Start of Block

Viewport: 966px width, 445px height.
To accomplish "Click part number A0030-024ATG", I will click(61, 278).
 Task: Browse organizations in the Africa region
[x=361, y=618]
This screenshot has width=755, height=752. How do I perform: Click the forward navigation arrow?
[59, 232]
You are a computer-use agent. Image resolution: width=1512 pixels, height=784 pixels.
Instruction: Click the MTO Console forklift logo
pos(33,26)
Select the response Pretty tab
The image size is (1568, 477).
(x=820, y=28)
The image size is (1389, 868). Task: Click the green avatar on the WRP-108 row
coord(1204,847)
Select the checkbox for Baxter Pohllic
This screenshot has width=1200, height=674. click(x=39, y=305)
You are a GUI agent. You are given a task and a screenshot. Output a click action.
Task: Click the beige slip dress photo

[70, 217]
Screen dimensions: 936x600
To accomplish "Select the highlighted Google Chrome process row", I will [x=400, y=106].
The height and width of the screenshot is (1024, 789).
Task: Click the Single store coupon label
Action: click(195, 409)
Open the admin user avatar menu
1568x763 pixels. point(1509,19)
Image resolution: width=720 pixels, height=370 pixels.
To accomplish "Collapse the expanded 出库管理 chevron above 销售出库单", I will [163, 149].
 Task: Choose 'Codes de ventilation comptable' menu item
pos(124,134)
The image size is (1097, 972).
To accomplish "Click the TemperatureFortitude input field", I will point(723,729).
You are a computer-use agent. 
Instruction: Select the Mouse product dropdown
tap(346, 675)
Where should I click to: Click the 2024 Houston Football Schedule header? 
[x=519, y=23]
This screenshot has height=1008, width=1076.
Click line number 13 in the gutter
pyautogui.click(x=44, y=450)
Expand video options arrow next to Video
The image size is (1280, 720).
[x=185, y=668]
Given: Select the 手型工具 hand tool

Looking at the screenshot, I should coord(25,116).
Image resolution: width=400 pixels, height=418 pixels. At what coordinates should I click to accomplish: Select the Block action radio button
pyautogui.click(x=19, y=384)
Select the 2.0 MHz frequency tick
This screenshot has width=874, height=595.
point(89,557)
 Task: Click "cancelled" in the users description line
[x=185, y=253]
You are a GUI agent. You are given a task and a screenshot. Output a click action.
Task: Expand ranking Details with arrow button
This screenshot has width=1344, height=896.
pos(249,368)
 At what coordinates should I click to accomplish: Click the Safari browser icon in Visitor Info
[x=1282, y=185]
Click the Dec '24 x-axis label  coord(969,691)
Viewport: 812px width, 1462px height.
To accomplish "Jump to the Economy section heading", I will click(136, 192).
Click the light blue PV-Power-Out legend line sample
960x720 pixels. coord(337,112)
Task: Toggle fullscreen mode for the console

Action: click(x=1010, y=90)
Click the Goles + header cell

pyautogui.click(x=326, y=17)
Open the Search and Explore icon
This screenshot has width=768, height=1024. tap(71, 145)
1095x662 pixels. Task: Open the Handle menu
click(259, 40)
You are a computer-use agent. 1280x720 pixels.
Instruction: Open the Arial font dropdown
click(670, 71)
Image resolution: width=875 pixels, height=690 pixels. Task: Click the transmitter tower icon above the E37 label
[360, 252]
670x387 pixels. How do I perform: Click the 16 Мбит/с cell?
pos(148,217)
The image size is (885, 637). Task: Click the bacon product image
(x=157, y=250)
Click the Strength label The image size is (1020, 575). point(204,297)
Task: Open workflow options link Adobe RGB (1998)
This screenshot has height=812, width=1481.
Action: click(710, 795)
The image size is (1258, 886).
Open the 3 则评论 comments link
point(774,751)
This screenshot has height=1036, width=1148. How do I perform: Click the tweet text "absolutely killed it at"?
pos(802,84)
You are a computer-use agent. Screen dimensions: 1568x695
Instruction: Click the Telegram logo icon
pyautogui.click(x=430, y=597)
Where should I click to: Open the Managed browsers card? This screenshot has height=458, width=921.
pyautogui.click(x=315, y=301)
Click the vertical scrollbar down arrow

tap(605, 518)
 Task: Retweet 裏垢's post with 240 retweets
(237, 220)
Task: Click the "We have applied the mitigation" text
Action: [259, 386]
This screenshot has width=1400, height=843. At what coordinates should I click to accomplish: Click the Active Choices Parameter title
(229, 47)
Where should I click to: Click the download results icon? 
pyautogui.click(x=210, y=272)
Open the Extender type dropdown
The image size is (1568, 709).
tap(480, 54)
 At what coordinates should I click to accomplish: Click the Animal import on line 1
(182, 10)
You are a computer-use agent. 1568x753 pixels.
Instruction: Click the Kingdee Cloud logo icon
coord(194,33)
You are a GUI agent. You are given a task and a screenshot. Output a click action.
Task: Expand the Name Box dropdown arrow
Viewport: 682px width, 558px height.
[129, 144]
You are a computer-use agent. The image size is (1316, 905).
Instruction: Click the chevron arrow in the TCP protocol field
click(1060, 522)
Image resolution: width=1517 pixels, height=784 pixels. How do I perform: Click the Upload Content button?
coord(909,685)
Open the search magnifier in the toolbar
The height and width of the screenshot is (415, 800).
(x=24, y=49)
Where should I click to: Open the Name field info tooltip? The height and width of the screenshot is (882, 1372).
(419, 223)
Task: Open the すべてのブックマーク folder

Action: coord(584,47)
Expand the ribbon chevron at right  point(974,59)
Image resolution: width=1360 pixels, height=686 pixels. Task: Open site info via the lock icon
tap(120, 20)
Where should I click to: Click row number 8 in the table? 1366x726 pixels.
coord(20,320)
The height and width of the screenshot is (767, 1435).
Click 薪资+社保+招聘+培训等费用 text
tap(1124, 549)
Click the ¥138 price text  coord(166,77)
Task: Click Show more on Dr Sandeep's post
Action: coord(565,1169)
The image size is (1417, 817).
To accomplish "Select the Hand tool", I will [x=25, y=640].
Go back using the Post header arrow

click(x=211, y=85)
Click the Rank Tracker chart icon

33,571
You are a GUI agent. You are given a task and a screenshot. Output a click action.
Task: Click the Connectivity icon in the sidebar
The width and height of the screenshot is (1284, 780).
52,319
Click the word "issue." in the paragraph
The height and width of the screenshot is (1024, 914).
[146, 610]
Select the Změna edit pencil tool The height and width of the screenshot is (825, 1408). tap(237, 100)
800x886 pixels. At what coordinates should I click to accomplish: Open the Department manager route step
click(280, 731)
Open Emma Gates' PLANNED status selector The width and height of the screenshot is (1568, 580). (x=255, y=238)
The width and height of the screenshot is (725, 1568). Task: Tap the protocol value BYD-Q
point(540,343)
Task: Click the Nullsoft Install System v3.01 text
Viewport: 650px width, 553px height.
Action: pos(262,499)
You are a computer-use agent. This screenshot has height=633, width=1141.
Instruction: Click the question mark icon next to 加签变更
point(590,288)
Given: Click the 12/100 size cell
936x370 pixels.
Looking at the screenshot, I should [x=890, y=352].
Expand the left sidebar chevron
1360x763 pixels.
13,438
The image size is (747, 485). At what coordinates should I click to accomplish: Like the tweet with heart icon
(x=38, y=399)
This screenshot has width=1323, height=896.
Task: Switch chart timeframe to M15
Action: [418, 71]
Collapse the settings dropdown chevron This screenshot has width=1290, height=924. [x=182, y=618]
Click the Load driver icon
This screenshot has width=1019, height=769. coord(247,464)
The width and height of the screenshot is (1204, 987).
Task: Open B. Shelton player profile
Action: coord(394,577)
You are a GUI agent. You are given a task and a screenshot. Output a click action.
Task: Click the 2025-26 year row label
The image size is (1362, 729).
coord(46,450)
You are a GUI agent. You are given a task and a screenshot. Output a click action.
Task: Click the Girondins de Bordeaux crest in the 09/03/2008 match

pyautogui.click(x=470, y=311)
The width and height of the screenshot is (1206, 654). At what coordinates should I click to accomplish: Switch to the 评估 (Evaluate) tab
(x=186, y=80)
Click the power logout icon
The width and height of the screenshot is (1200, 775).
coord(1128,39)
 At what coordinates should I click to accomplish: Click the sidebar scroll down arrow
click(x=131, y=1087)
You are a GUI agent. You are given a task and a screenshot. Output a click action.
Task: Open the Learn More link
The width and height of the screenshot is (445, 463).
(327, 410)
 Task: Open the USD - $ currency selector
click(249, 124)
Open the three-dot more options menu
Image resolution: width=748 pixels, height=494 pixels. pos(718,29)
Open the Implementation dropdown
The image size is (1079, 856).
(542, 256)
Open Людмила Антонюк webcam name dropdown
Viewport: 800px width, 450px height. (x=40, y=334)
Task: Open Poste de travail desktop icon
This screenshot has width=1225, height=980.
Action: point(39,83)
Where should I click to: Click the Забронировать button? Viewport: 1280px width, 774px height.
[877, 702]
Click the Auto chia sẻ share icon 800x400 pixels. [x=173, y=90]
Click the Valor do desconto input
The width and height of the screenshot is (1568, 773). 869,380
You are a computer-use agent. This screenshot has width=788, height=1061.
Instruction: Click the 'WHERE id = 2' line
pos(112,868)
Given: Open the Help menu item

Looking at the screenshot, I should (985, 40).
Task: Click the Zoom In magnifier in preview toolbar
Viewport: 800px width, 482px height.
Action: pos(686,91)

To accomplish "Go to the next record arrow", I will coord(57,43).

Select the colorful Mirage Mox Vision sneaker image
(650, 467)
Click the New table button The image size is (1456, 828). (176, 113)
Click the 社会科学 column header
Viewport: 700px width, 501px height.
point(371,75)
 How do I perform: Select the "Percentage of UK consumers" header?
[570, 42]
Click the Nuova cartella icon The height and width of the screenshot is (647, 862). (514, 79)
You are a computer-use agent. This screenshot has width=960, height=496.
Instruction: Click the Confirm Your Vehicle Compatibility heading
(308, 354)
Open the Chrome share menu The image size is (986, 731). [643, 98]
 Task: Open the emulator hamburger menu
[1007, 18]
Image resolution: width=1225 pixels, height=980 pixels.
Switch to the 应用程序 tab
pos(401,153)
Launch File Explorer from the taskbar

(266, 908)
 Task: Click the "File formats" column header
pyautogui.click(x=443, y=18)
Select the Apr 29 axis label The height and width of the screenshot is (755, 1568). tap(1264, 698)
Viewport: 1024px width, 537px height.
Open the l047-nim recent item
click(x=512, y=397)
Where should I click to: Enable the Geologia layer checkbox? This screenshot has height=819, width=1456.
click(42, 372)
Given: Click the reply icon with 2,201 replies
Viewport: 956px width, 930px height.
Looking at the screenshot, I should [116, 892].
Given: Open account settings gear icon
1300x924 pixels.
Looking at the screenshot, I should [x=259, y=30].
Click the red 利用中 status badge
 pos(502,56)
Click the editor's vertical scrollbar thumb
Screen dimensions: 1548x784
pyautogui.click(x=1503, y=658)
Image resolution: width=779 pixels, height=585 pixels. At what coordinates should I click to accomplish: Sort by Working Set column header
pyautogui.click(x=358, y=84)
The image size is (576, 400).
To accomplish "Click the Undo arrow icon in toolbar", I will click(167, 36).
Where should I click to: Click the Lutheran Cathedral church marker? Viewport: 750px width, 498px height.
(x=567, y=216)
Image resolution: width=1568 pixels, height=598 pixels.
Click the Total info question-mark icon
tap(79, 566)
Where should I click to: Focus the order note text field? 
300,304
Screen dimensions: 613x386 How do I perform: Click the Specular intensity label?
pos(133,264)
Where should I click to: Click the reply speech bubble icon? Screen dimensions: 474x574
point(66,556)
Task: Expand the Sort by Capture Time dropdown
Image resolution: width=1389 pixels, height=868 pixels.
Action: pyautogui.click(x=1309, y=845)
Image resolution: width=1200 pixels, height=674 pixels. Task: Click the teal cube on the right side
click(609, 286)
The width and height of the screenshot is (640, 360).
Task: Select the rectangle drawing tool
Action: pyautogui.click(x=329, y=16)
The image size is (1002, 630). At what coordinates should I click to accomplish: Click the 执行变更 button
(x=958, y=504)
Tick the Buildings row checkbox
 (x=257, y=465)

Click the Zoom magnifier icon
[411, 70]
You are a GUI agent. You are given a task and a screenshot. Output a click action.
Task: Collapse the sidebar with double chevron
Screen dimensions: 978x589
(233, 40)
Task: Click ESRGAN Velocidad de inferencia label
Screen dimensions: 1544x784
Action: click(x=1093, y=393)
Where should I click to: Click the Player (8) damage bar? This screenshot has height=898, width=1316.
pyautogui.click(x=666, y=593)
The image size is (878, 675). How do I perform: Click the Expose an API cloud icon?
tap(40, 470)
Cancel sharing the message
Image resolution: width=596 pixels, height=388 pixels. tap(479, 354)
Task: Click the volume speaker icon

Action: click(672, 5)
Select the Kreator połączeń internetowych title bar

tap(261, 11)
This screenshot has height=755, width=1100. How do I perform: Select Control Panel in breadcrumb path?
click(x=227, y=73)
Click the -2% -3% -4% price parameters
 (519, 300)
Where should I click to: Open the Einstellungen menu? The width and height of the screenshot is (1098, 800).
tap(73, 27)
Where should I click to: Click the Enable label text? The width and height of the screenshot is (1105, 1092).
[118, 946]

End of Block

Problem to work on -> I'd like the lines above from the one with "Screen dimensions: 936x600" up to and including the one with "Image resolution: width=720" copied exactly, with no other lines.

Result of the exercise ->
Screen dimensions: 936x600
To accomplish "Select the highlighted Google Chrome process row", I will [x=400, y=106].
The height and width of the screenshot is (1024, 789).
Task: Click the Single store coupon label
Action: click(195, 409)
Open the admin user avatar menu
1568x763 pixels. point(1509,19)
Image resolution: width=720 pixels, height=370 pixels.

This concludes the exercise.